- [Consigne] Mettez à jour ces lignes en remplaçant partout « Where should I click to » par « What should I click to », sans rien modifier d'autre.

- [Données fournies]
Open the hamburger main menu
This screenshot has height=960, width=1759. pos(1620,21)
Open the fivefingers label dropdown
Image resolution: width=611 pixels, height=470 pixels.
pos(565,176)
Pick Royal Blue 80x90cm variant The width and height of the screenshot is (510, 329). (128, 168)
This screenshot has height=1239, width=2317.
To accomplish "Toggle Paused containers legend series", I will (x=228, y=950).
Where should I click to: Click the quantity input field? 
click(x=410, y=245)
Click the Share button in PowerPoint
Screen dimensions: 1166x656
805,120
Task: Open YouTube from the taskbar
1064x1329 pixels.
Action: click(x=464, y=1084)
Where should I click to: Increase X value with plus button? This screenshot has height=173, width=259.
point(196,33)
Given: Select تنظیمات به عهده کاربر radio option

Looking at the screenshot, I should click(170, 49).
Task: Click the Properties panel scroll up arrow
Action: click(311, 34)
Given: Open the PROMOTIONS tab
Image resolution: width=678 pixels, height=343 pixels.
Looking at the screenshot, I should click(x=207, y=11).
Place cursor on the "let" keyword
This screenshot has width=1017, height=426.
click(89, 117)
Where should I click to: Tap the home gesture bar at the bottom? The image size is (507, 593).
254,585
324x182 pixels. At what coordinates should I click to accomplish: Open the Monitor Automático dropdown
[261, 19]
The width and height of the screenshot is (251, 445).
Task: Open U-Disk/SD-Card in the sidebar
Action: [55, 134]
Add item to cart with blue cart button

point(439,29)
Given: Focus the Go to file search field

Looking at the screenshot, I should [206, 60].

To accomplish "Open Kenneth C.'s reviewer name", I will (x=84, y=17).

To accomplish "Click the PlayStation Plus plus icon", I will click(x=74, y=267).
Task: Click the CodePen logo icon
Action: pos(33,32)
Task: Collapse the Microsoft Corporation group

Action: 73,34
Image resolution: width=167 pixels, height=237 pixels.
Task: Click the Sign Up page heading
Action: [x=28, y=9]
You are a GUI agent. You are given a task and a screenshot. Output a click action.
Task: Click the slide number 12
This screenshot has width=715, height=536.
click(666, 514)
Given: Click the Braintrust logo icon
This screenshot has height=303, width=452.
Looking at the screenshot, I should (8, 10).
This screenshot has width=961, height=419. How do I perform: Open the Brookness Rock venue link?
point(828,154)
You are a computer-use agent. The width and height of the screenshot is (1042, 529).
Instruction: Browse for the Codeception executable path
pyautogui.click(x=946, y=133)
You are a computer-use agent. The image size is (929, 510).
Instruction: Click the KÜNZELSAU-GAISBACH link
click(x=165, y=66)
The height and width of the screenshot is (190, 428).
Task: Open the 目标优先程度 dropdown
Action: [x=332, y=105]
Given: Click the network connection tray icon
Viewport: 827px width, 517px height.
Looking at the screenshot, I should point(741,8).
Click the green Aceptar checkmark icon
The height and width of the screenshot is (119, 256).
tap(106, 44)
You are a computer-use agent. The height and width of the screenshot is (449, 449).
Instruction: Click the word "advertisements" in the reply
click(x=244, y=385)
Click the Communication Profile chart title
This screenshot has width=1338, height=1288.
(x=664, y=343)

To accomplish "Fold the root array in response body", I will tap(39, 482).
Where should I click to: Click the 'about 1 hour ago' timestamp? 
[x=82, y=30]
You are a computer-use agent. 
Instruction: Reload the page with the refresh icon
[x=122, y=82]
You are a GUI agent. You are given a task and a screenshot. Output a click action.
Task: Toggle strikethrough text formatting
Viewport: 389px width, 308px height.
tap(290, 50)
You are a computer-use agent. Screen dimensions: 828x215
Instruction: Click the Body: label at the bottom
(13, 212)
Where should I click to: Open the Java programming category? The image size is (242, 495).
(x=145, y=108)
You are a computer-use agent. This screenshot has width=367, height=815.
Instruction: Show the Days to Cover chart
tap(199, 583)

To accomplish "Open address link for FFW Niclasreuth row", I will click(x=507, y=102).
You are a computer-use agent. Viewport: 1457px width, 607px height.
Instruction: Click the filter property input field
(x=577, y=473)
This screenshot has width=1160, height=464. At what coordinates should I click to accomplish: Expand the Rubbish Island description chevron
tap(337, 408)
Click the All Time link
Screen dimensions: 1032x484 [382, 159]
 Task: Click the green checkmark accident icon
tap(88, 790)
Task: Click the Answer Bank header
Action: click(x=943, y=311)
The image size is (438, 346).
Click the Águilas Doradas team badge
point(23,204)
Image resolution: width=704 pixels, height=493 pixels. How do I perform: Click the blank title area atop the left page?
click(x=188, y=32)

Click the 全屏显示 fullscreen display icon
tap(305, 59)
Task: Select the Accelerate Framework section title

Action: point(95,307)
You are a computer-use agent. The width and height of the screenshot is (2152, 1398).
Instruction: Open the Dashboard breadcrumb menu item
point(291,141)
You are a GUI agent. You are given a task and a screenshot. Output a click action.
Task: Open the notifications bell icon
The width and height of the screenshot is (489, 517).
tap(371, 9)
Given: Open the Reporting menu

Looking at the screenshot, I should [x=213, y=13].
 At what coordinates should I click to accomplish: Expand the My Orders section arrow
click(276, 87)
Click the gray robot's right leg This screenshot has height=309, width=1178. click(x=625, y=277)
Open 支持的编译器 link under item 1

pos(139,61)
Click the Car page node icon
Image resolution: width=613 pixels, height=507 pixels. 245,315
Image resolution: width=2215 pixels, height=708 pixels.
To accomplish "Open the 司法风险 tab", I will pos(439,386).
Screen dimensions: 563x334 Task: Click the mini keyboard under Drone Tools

- [Réponse]
Open the hamburger main menu
This screenshot has height=960, width=1759. pos(1620,21)
Open the fivefingers label dropdown
Image resolution: width=611 pixels, height=470 pixels.
pos(565,176)
Pick Royal Blue 80x90cm variant The width and height of the screenshot is (510, 329). (128, 168)
This screenshot has height=1239, width=2317.
To accomplish "Toggle Paused containers legend series", I will (x=228, y=950).
What should I click to: Click the quantity input field? 
click(x=410, y=245)
Click the Share button in PowerPoint
Screen dimensions: 1166x656
805,120
Task: Open YouTube from the taskbar
1064x1329 pixels.
Action: click(x=464, y=1084)
What should I click to: Increase X value with plus button? This screenshot has height=173, width=259.
point(196,33)
Given: Select تنظیمات به عهده کاربر radio option

Looking at the screenshot, I should click(170, 49).
Task: Click the Properties panel scroll up arrow
Action: click(311, 34)
Given: Open the PROMOTIONS tab
Image resolution: width=678 pixels, height=343 pixels.
Looking at the screenshot, I should click(x=207, y=11).
Place cursor on the "let" keyword
This screenshot has width=1017, height=426.
click(89, 117)
What should I click to: Tap the home gesture bar at the bottom? The image size is (507, 593).
254,585
324x182 pixels. At what coordinates should I click to accomplish: Open the Monitor Automático dropdown
[261, 19]
The width and height of the screenshot is (251, 445).
Task: Open U-Disk/SD-Card in the sidebar
Action: [55, 134]
Add item to cart with blue cart button

point(439,29)
Given: Focus the Go to file search field

Looking at the screenshot, I should [206, 60].

To accomplish "Open Kenneth C.'s reviewer name", I will (x=84, y=17).

To accomplish "Click the PlayStation Plus plus icon", I will click(x=74, y=267).
Task: Click the CodePen logo icon
Action: pos(33,32)
Task: Collapse the Microsoft Corporation group

Action: 73,34
Image resolution: width=167 pixels, height=237 pixels.
Task: Click the Sign Up page heading
Action: [x=28, y=9]
You are a GUI agent. You are given a task and a screenshot. Output a click action.
Task: Click the slide number 12
This screenshot has width=715, height=536.
click(666, 514)
Given: Click the Braintrust logo icon
This screenshot has height=303, width=452.
Looking at the screenshot, I should (8, 10).
This screenshot has width=961, height=419. How do I perform: Open the Brookness Rock venue link?
point(828,154)
You are a computer-use agent. The width and height of the screenshot is (1042, 529).
Instruction: Browse for the Codeception executable path
pyautogui.click(x=946, y=133)
You are a computer-use agent. The image size is (929, 510).
Instruction: Click the KÜNZELSAU-GAISBACH link
click(x=165, y=66)
The height and width of the screenshot is (190, 428).
Task: Open the 目标优先程度 dropdown
Action: [x=332, y=105]
Given: Click the network connection tray icon
Viewport: 827px width, 517px height.
Looking at the screenshot, I should point(741,8).
Click the green Aceptar checkmark icon
The height and width of the screenshot is (119, 256).
tap(106, 44)
You are a computer-use agent. The height and width of the screenshot is (449, 449).
Instruction: Click the word "advertisements" in the reply
click(x=244, y=385)
Click the Communication Profile chart title
This screenshot has width=1338, height=1288.
(x=664, y=343)

To accomplish "Fold the root array in response body", I will tap(39, 482).
What should I click to: Click the 'about 1 hour ago' timestamp? 
[x=82, y=30]
You are a computer-use agent. 
Instruction: Reload the page with the refresh icon
[x=122, y=82]
You are a GUI agent. You are given a task and a screenshot. Output a click action.
Task: Toggle strikethrough text formatting
Viewport: 389px width, 308px height.
tap(290, 50)
You are a computer-use agent. Screen dimensions: 828x215
Instruction: Click the Body: label at the bottom
(13, 212)
What should I click to: Open the Java programming category? The image size is (242, 495).
(x=145, y=108)
You are a computer-use agent. This screenshot has width=367, height=815.
Instruction: Show the Days to Cover chart
tap(199, 583)

To accomplish "Open address link for FFW Niclasreuth row", I will click(x=507, y=102).
You are a computer-use agent. Viewport: 1457px width, 607px height.
Instruction: Click the filter property input field
(x=577, y=473)
This screenshot has width=1160, height=464. At what coordinates should I click to accomplish: Expand the Rubbish Island description chevron
tap(337, 408)
Click the All Time link
Screen dimensions: 1032x484 [382, 159]
 Task: Click the green checkmark accident icon
tap(88, 790)
Task: Click the Answer Bank header
Action: click(x=943, y=311)
The image size is (438, 346).
Click the Águilas Doradas team badge
point(23,204)
Image resolution: width=704 pixels, height=493 pixels. How do I perform: Click the blank title area atop the left page?
click(x=188, y=32)

Click the 全屏显示 fullscreen display icon
tap(305, 59)
Task: Select the Accelerate Framework section title

Action: point(95,307)
You are a computer-use agent. The width and height of the screenshot is (2152, 1398).
Instruction: Open the Dashboard breadcrumb menu item
point(291,141)
You are a GUI agent. You are given a task and a screenshot. Output a click action.
Task: Open the notifications bell icon
The width and height of the screenshot is (489, 517).
tap(371, 9)
Given: Open the Reporting menu

Looking at the screenshot, I should [x=213, y=13].
 At what coordinates should I click to accomplish: Expand the My Orders section arrow
click(276, 87)
Click the gray robot's right leg This screenshot has height=309, width=1178. click(x=625, y=277)
Open 支持的编译器 link under item 1

pos(139,61)
Click the Car page node icon
Image resolution: width=613 pixels, height=507 pixels. 245,315
Image resolution: width=2215 pixels, height=708 pixels.
To accomplish "Open the 司法风险 tab", I will pos(439,386).
Screen dimensions: 563x334 Task: Click the mini keyboard under Drone Tools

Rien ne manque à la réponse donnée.